» **WORK ITEM**: Which lines mention "menu"? Show each one from the listing.

-------

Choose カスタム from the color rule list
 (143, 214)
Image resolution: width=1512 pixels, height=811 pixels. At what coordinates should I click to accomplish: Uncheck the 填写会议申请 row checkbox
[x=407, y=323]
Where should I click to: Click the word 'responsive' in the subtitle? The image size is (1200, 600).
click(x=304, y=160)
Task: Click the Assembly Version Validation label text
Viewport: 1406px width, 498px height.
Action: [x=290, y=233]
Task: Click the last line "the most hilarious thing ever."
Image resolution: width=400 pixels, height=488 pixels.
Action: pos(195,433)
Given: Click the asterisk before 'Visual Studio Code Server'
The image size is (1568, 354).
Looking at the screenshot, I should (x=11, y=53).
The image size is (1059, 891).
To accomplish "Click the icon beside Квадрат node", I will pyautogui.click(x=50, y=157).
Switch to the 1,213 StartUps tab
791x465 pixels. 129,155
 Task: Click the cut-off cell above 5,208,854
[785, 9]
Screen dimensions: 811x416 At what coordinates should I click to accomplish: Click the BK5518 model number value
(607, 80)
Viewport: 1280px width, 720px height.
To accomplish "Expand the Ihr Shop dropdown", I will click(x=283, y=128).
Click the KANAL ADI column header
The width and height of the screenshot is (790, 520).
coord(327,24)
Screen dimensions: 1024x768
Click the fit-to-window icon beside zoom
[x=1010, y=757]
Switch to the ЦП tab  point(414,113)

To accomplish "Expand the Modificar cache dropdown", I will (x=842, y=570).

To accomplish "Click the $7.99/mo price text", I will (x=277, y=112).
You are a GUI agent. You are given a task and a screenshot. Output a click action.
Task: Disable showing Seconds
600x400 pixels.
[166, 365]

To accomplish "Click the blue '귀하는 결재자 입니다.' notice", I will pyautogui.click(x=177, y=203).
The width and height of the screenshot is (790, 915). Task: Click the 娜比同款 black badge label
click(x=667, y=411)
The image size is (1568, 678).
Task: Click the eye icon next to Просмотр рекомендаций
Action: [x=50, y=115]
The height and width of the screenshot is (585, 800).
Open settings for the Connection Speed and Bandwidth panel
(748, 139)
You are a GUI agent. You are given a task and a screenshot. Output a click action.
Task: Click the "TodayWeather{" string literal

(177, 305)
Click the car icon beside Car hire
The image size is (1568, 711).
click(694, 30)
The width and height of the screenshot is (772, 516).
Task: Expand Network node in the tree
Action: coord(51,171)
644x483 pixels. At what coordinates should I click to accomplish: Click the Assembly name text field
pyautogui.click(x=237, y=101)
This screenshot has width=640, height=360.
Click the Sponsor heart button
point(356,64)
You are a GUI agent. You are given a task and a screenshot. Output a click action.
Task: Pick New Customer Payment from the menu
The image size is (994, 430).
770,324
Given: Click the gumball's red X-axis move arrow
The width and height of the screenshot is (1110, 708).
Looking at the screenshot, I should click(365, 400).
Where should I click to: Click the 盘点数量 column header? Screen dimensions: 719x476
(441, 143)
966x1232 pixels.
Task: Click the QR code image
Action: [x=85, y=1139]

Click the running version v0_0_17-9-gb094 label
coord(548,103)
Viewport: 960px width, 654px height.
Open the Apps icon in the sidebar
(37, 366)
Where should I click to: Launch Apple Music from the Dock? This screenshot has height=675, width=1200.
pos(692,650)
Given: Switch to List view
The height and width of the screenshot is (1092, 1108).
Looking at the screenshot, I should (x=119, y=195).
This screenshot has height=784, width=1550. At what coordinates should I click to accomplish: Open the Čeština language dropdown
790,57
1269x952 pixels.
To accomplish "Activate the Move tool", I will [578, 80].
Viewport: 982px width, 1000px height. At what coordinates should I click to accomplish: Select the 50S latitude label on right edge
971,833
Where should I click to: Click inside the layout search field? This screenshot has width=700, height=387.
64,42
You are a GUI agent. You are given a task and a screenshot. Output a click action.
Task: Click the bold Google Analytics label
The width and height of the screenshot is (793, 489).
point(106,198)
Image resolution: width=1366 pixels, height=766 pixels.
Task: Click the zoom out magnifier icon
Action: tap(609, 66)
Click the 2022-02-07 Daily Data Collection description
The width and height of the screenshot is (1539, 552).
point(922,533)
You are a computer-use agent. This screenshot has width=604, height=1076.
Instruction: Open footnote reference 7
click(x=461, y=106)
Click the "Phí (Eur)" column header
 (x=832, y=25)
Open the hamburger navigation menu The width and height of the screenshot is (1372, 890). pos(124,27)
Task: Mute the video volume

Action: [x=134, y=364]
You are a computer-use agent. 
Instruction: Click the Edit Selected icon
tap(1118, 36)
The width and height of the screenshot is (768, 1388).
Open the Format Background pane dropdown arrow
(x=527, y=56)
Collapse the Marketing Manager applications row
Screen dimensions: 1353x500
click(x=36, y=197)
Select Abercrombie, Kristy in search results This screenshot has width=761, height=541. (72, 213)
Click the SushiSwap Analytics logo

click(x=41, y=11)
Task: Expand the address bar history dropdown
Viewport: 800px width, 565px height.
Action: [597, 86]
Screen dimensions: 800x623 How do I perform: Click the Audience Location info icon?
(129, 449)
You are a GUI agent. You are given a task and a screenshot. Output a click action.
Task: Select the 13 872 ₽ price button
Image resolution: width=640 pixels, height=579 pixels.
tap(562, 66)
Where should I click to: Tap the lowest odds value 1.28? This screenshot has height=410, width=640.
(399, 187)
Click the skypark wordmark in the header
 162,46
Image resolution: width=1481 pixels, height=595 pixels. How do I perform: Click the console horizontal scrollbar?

-------

» **EXPECTED ANSWER**:
Task: Pick New Customer Payment from the menu
Open the hamburger navigation menu The width and height of the screenshot is (1372, 890). pos(124,27)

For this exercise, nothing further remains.